Il titolo è lo stesso, ma questa terza edizione del volume “La mia Rivabella” di Benito Colonna (classe 1936) ben poco ha del libro del 2000 edito dal vecchio “Chiamami Città”: il doppio delle pagine, tantissime foto d’epoca non presenti nella prima edizione, titoli diversi, tantissimi nuovi capitoli, scomparse le poesie. Insomma quello che i lettori si ritrovano fra le mani, edito da Il Ponte, è un nuovo libro, che si aggiunge agli altri editi da Colonna nel corso degli anni: oltre alla prima edizione de “La mia Rivabella” del 2000, la raccolta di poesie “Il cuore con le ali” del 2002, “Storia di mare” del 2004, “C’era una volta il treno. Racconti di viaggio di un macchinista” del 2007, ed oggi, superati gli ottanta anni, la nuova edizione de “La mia Rivabella” del 2017.

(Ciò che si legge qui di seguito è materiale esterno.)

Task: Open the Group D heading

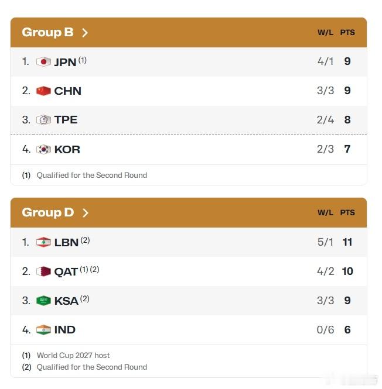Action: pos(48,212)
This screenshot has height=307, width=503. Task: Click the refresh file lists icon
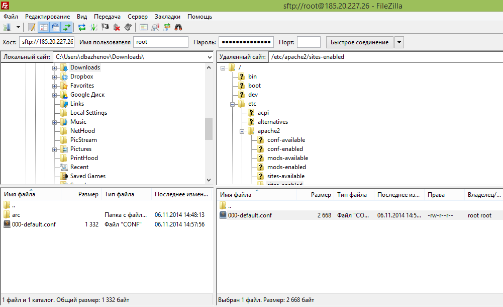[82, 27]
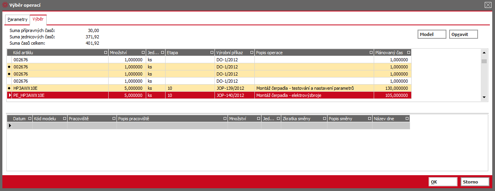Image resolution: width=495 pixels, height=191 pixels.
Task: Click filter square in Datum column header
Action: coord(30,119)
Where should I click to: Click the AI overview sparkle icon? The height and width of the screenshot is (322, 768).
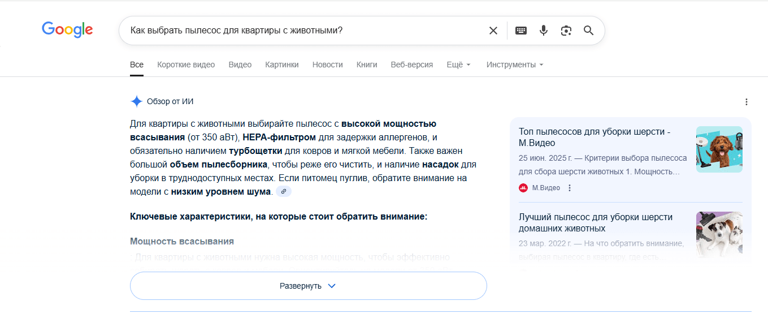click(x=136, y=102)
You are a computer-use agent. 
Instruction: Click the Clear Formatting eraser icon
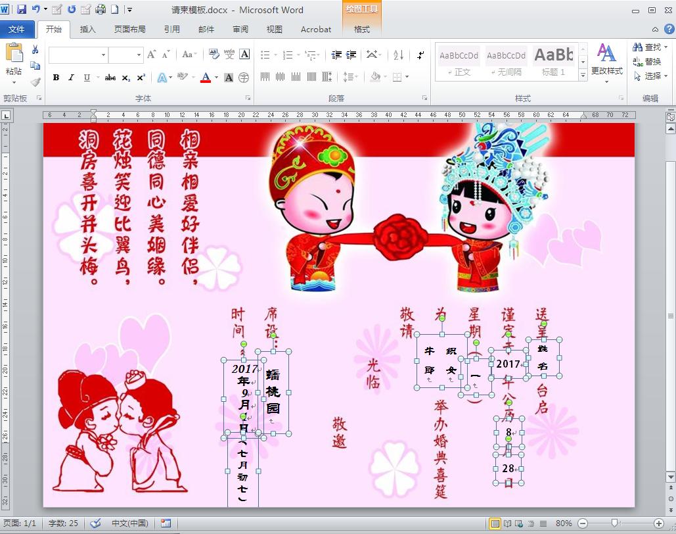click(214, 55)
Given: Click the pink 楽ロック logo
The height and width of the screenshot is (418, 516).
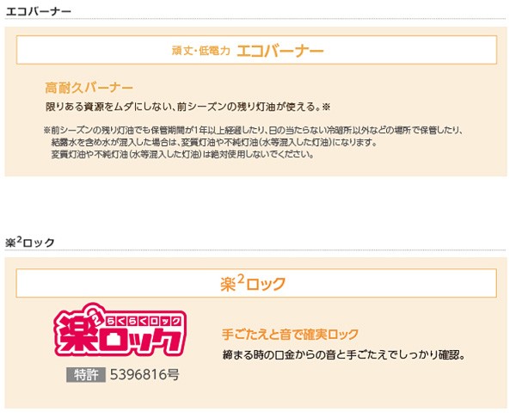Looking at the screenshot, I should click(120, 330).
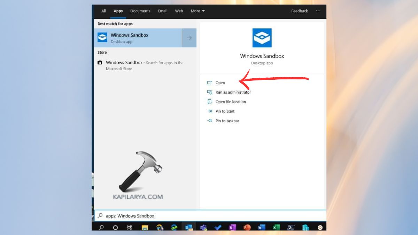Screen dimensions: 418x235
Task: Run Windows Sandbox as administrator
Action: [x=233, y=92]
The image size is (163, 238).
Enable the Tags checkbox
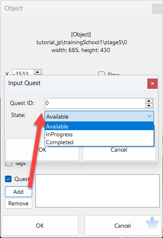[9, 164]
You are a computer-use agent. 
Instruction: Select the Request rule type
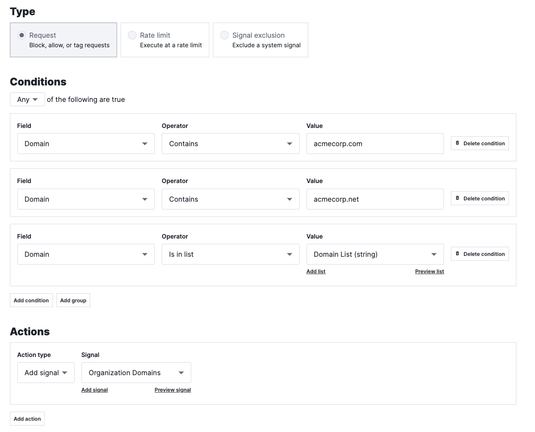tap(21, 35)
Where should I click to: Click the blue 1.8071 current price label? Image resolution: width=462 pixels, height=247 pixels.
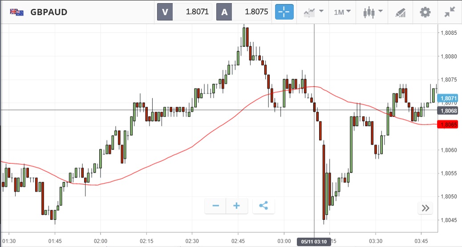tap(449, 98)
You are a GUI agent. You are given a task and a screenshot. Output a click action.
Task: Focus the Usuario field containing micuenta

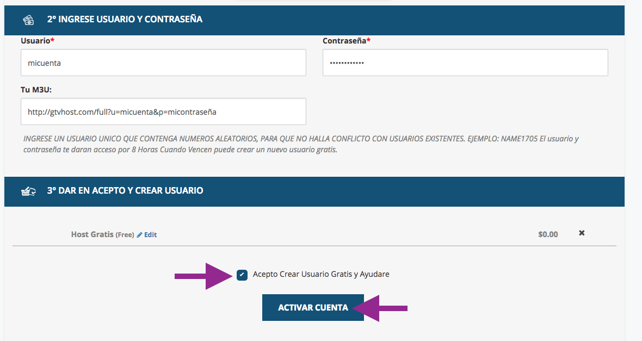(x=163, y=63)
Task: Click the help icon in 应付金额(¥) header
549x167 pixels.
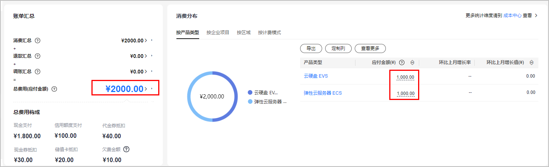Action: pyautogui.click(x=402, y=63)
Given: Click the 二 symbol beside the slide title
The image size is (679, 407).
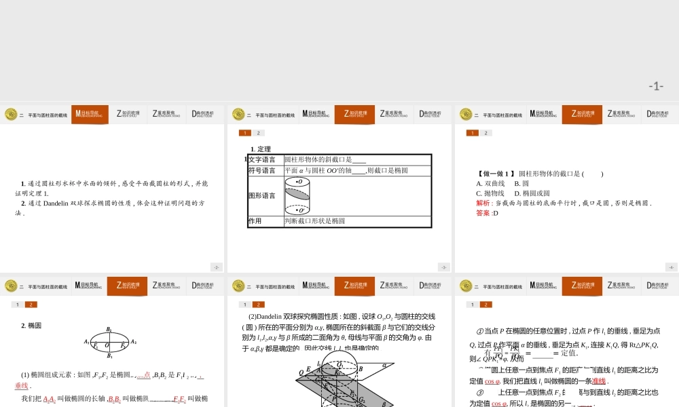Looking at the screenshot, I should tap(22, 114).
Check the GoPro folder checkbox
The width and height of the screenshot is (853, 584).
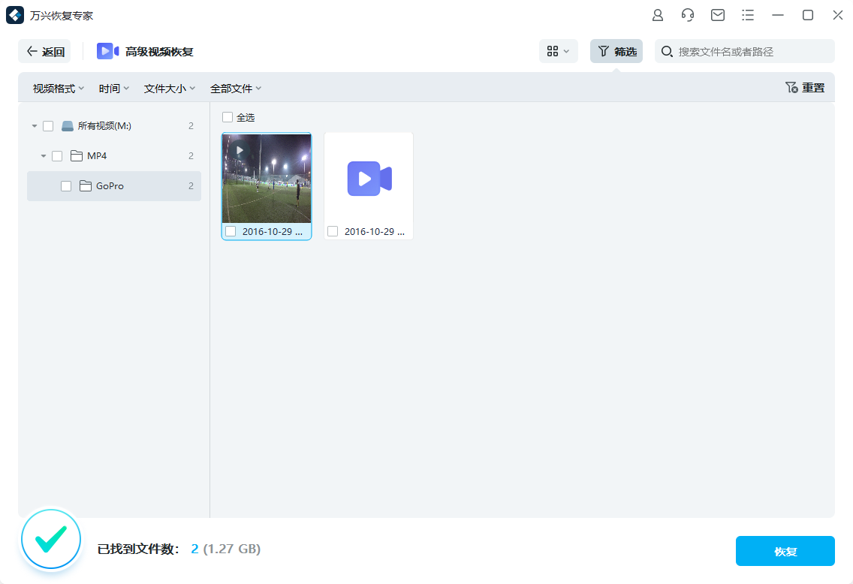tap(66, 185)
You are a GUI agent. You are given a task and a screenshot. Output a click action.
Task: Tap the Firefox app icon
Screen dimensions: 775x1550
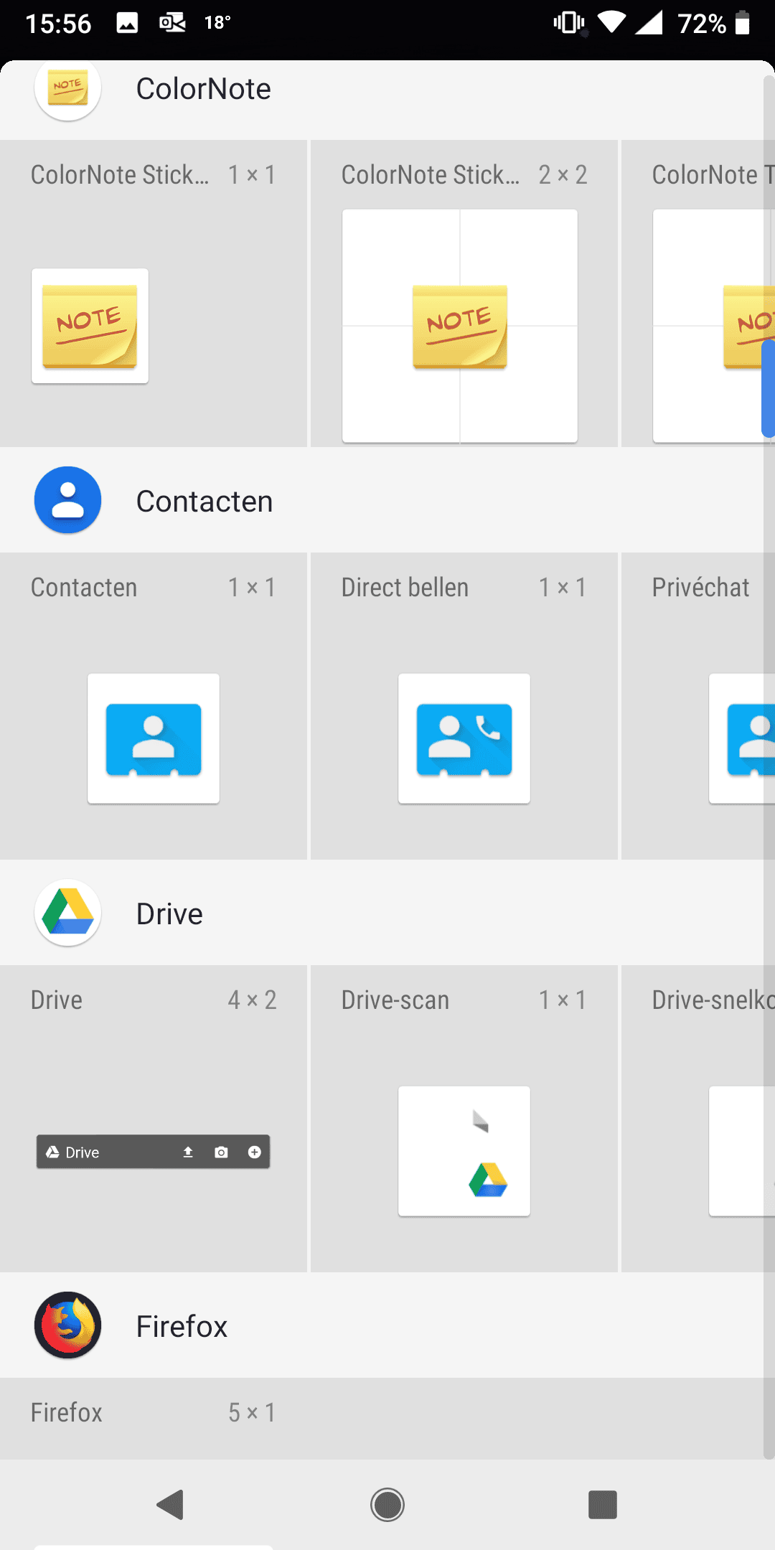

Ferroviere dal 1955, Colonna, una volta andato in pensione negli anni Novanta, si mette a scrivere e nei suoi libri racconta i suoi grandi amori: il borgo natale di Rivabella, la passione per il mare, le esperienze di una vita lavorativa passata alla guida dei treni.
“Per non dimenticare”, così apre il suo libro su Rivabella: “Pescando nel disco della memoria estraggo ricordi miei o di episodi che mi hanno raccontato altri; fatti e personaggi che hanno accompagnato la mia infanzia e la mia adolescenza”. Ci sono personaggi ed episodi legati alle vicende della Prima Guerra Mondiale e degli anni Venti e Trenta, ma sono soprattutto gli avvenimenti del dopoguerra (sino agli anni Sessanta) che occupano gran parte delle pagine del libro.
Rivabella sino ai primi anni ’20 è quasi solo un casello ferroviario (il n. 120): dai primi anni del Novecento la nonna di Colonna, Emma Turci, è la casellante mentre il padre Luigi era il Caposquadra Cantonieri della strada ferrata da Rimini a Bellaria. “Il piccolo paese non contava più di 100 anime, più qualche mucca, due asinelli e bestiole da cortile”. Dal 1920 al 1948 Rivabella è “qualche abitazione sparsa e alcune case coloniche” nate fuori dai terreni di proprietà della Curia. Lo sviluppo avverrà solo dopo, quando da una vasta area di campagna di proprietà della Curia, nascerà una lottizzazione da cui sorgerà “il paese come è attualmente strutturato”. Da allora nasceranno i numerosi alberghi, i palazzi, i negozi, la Chiesa e la piazza.
E’ la storia di tante realtà costiere della Romagna: il passaggio dalla vita contadina all’impegno, a partire dai primi anni ’50, nelle attività del nascente turismo di massa. Ma a Rivabella era presente anche un’attività marinara: “Per noi la pesca è stata fondamentale”. “Il pescato, nonostante le attrezzature fossero scarsamente redditizie, era sempre abbondante. Il frutto del mare specialmente durante la carestia del dopoguerra, ha sfamato tante famiglie”. E poi “ricordo ancora quando nelle giornate di bassa marea, specialmente d’inverno, in tanti ci si trovava al mare, e sulle secche di sabbia che si erano formate dal ritiro dell’acqua, si raccoglievano saporite vongole (purazi) e cannolicchi (canel)”. A cena “poche vongole, un pezzo di pane ed un bicchiere di vino erano un bocconcino da Re”.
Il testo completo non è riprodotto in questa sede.